• _Records from a data source_

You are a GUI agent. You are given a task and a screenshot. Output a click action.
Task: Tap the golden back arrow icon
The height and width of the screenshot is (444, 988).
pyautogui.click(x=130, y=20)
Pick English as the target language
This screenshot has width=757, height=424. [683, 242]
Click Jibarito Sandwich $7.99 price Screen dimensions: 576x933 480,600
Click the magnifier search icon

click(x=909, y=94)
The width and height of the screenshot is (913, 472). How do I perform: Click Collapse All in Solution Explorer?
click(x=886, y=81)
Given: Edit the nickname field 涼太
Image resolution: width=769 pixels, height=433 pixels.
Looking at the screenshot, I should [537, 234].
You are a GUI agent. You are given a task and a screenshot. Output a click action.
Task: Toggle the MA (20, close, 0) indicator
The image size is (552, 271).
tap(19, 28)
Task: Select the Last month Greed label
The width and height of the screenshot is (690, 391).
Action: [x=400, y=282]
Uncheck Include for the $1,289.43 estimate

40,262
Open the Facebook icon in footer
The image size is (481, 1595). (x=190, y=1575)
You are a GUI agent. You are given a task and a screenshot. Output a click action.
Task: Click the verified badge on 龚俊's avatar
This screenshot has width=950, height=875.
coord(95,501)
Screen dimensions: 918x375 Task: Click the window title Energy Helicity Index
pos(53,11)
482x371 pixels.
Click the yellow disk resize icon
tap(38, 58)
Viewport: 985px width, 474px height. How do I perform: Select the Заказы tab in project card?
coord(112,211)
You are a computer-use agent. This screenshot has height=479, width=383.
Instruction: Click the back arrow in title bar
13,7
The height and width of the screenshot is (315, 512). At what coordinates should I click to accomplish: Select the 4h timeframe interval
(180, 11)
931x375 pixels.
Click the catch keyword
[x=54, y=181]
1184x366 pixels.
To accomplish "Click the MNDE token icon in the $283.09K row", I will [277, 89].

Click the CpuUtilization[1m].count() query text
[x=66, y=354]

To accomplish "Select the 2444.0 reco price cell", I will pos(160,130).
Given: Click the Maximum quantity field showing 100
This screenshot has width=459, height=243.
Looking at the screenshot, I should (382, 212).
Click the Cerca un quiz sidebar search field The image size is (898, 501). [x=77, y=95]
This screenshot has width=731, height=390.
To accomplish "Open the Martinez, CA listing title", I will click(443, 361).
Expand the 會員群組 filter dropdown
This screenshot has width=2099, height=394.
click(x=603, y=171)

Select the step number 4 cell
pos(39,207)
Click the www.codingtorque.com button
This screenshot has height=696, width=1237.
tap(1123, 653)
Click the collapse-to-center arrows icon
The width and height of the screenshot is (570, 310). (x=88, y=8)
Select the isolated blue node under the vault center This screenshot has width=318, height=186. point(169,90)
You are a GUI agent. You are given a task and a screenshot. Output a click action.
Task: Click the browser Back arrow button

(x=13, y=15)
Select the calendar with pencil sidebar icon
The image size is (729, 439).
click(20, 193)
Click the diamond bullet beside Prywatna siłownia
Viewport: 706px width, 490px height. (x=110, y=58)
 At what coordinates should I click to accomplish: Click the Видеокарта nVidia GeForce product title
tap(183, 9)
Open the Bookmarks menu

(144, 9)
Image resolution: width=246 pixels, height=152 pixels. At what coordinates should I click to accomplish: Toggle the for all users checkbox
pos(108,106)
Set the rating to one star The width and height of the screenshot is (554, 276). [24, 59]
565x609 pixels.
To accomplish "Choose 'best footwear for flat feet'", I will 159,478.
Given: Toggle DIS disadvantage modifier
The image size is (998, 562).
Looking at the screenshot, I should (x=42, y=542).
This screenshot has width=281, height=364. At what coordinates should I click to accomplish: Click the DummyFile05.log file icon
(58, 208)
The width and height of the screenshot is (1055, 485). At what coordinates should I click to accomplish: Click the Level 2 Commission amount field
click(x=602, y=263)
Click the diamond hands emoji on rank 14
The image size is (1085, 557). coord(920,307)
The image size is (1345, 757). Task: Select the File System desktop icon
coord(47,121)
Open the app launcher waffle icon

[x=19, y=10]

• _Problem description_
Look through the preceding entries for the word "price". Report how many lines hold it, and only that number.

• _Solution to the exercise_
2